We visited the Akashat phosphate quarry. There are actually two separate quarries, one and five kilometers from the loading plant respectively. We observed no productive activity, but there were fresh vehicle tracks, so some work had been done not long ago.
I am not an expert on fossils, but I did notice the Paleozoic brachiopods in the rocks. They looked like the Ordovician fossils I used to collect when I was a kid. I wouldn’t bet on the dating, but there was a big extinction event that wiped out most of the species in the seas at the time, including most types of brachiopods. They call tit the Cambrian-Ordovician extinction event and it took place around 488 million years ago. It was one of five big extinction events. The biggest was the Permian which killed (I just looked it up) 97% of all marine species and 70% of the terrestrial ones. Gee, and there were no humans around to blame.
(BTW – further research indicates that I didn’t have any idea what I was looking at. These deposits are from the Cretaceous period of the Mesozoic Era. I don’t really know.
This is the clearest (believe it or not) I could find.
Events Surrounding the Rutba Uplift in Western Iraq Saad Zair Jassim1
(1) GETECH, Leeds University, Leeds, West Yorkshire, United Kingdom
The Rutba Uplift refers to a broad region covering W Iraq, NE Jordan and NE Syria and represents an Early Triassic inversion of a very pronounced Paleozoic basin in which the full Paleozoic sequence might be present. The shape of the uplift fluctuated between elonagted N-S and NE-SW high throughout the Triassic and Jurassic and ENE-WSW oriented high throughout the Cretaceous. Against the popular belief, the Rutba uplift is neither related to Mardin nor to Hail uplifts in Turkey and Saudi arabia respectively.

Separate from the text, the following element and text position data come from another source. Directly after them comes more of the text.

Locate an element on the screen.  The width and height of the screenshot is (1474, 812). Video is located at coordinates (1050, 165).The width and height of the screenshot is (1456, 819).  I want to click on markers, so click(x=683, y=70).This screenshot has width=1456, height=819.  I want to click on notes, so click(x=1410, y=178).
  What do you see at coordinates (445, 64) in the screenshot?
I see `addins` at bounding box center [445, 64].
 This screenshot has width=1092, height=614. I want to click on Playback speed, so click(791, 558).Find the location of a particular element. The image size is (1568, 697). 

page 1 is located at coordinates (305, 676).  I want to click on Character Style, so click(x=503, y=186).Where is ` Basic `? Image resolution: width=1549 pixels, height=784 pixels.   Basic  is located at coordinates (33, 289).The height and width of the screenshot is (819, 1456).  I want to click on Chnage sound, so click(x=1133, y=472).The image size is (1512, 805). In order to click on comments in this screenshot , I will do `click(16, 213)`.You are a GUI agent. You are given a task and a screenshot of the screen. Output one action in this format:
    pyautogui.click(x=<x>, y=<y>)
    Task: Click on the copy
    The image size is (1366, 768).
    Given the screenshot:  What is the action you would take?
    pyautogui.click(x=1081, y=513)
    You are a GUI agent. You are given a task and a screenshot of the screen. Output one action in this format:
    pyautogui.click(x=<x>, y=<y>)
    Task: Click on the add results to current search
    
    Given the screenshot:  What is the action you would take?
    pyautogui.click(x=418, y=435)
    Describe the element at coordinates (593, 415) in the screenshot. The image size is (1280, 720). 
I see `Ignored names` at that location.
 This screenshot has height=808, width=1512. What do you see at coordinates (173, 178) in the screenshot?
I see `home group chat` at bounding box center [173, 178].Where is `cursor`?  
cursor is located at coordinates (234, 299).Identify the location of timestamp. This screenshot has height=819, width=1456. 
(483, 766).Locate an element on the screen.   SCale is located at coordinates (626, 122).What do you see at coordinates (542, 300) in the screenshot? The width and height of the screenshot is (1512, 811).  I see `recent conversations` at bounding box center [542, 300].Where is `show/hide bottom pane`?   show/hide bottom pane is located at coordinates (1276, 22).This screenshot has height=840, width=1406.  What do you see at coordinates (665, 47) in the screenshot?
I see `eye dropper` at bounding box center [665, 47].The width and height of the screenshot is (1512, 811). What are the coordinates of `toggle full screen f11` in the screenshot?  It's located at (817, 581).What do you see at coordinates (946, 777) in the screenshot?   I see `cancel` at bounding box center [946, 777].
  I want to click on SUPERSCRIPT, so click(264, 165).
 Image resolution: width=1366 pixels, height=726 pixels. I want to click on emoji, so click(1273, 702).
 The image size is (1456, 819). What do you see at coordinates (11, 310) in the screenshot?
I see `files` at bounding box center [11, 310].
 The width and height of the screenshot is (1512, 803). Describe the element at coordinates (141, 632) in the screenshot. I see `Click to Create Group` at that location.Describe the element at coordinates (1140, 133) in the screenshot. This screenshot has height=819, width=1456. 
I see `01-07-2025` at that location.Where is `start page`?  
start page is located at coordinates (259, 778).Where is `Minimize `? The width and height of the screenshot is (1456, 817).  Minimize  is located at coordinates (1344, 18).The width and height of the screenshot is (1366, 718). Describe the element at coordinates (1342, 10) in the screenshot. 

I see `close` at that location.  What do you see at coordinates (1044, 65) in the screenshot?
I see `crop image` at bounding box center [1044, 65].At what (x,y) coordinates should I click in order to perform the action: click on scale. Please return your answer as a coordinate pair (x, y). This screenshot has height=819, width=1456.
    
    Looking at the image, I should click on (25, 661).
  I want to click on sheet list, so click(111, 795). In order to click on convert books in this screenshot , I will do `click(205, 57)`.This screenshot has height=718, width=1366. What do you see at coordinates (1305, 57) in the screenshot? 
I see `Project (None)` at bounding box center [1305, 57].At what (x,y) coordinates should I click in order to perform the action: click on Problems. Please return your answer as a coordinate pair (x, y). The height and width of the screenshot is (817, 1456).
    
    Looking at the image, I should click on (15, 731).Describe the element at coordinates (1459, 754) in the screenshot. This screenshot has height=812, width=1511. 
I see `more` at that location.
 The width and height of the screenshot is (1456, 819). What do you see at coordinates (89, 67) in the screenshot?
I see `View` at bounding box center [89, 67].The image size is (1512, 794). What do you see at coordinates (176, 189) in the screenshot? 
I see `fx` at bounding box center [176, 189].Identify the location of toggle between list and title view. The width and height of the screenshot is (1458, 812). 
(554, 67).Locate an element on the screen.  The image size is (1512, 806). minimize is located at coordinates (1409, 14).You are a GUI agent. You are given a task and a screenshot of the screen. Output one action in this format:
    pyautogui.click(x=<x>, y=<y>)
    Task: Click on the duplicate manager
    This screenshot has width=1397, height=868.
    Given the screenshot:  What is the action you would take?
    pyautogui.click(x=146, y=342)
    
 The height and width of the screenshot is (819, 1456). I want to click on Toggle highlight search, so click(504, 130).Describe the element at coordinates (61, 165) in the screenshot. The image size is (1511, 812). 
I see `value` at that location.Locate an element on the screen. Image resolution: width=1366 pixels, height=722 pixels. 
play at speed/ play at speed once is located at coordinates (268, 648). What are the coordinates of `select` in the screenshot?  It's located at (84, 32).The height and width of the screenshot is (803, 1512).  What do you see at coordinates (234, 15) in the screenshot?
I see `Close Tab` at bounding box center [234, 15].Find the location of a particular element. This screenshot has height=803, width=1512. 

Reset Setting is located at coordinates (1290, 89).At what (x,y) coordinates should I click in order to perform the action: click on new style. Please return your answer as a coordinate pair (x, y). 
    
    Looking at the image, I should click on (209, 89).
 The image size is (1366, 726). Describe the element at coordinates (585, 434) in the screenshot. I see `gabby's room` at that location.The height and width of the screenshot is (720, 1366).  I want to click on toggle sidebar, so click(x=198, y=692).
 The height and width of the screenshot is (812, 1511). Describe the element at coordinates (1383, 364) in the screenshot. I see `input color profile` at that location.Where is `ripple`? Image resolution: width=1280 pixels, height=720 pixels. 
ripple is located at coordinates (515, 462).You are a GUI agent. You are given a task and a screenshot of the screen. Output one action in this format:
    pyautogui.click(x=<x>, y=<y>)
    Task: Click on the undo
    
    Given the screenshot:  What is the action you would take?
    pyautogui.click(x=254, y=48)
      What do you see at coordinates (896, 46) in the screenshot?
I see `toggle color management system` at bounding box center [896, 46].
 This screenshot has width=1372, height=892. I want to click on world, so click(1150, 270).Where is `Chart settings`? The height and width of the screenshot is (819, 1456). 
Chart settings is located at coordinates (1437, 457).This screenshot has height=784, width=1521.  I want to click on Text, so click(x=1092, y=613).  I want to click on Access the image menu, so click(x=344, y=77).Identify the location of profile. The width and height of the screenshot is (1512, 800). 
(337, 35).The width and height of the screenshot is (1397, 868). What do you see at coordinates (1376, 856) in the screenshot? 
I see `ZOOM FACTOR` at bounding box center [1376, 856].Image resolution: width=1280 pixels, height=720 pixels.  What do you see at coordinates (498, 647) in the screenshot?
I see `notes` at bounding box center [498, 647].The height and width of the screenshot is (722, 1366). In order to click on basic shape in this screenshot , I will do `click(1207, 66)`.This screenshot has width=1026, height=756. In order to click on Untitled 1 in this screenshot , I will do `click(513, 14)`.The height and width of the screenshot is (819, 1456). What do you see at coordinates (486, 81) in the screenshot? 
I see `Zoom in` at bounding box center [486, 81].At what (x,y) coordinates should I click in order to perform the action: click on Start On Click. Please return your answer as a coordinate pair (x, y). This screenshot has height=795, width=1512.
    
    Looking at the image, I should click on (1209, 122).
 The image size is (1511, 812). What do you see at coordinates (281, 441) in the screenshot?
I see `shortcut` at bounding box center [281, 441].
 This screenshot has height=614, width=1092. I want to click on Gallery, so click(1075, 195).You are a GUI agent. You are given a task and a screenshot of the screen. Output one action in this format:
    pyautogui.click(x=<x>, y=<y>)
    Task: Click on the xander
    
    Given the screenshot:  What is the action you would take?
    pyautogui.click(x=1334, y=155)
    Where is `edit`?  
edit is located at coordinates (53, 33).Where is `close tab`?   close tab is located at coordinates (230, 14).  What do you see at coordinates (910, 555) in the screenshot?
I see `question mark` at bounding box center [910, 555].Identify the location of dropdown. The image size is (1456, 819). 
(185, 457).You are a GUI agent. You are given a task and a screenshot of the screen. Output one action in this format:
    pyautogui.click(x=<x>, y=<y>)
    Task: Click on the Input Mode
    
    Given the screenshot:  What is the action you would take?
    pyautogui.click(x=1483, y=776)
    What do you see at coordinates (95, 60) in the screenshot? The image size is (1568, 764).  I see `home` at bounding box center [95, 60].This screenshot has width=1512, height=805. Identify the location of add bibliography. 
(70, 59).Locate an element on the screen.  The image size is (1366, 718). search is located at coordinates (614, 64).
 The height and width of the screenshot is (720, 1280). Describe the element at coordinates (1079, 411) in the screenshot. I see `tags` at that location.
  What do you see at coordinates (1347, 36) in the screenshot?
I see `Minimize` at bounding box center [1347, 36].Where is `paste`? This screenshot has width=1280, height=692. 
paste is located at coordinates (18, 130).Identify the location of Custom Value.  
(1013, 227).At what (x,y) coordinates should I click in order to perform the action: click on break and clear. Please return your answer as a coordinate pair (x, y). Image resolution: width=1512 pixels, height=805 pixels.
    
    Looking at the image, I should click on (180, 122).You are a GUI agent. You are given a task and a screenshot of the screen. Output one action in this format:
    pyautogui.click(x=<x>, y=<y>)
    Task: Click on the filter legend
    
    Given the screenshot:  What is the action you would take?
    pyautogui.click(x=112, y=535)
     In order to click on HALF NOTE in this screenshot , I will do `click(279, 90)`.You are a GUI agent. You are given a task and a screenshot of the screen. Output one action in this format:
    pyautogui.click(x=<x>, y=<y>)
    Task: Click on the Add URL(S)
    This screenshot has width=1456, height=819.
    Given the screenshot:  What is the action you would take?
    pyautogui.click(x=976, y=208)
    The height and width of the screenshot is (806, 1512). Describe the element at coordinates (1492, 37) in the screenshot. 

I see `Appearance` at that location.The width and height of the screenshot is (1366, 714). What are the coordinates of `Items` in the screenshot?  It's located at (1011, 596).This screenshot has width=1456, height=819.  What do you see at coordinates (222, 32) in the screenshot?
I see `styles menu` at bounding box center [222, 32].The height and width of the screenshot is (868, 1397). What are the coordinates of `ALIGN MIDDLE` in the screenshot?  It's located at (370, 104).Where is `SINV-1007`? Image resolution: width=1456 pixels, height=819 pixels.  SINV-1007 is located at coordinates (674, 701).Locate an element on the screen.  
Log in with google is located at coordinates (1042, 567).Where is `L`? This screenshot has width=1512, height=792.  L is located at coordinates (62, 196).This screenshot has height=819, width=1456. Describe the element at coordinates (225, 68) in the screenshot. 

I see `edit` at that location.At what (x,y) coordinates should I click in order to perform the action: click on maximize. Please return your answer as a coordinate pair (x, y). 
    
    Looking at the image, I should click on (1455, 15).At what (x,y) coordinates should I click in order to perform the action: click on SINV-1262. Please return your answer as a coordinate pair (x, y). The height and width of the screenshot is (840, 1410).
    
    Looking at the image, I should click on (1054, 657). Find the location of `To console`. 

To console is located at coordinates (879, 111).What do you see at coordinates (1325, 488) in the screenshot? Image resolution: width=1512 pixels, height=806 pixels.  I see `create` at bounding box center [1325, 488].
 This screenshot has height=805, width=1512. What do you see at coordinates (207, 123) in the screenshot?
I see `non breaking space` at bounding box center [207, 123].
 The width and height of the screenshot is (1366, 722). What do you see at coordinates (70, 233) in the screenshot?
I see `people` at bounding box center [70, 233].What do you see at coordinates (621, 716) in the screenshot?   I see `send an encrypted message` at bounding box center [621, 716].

A combination of repeated tectonic uplift and eustatic changes in sea level charcterized the uplift from Late Triassic to Cenomanian. Tweleve transgressive-regressive cycles within the above time frame can be distinguished and correlated with basinwise sedimentary cycles.During Campanian-Maastrichtian to M Eocene, the uplift was influenced by N-S and E-W tectonism which was associated with upwelling and phosphorite deposition due to disturbance in the basin resulting from Late Cretaceous obduction along the Zagros suture. The uplift was finally abandoned by the sea from the Late Eocene and remained tilted towards the NE till the present.
Due to low Mesozoic and Tertiary sedimentary cover, only Paleozoic petroleum systems can be expected as proven by drilling in W Iraq, SE Syria and NE Jordan.)
Anyway, this shows how phosphates are deposited. They accumulated in sedimentary rocks at the bottoms of ancient oceans and appear in the rocks in horizontal layers. In this particular quarry the phosphates are located between limestone layers. The limestone is a waste product; they call it overburden. It other types of mining, they call it slag.
Phosphate crumbles in your hands and you can break it off by hand. When the phosphate plant was working at capacity, it had some big shovels and lots of trucks. They also used explosives to knock down whole cliffs. The big shovels and trucks are not working and they are currently not allowed to use explosives.
Those are some of the reasons why the quarry is producing only 5% of theoretical capacity, which is 3.4 million tons/year. There is a lot of phosphate in the quarry. The director told us that it would produce phosphate for at least fifty years at the theoretical capacity. This quarry, however, has NEVER produced at theoretical capacity. In its best years, in the middle 1980s, it produced 2.4 million tons. Since the 1990s, it has not even come close to that.
Above – The behemoth sits powerless. It has not worked for years and now is just a menace to travel on the road.
This is enough for the time being, since the phosphate plant in Al Qaim is not working at capacity. But there is a great and growing demand for fertilizer. The Akashat quarry has easy to reach deposits. I expect there will be a lot of activity here a short time from now.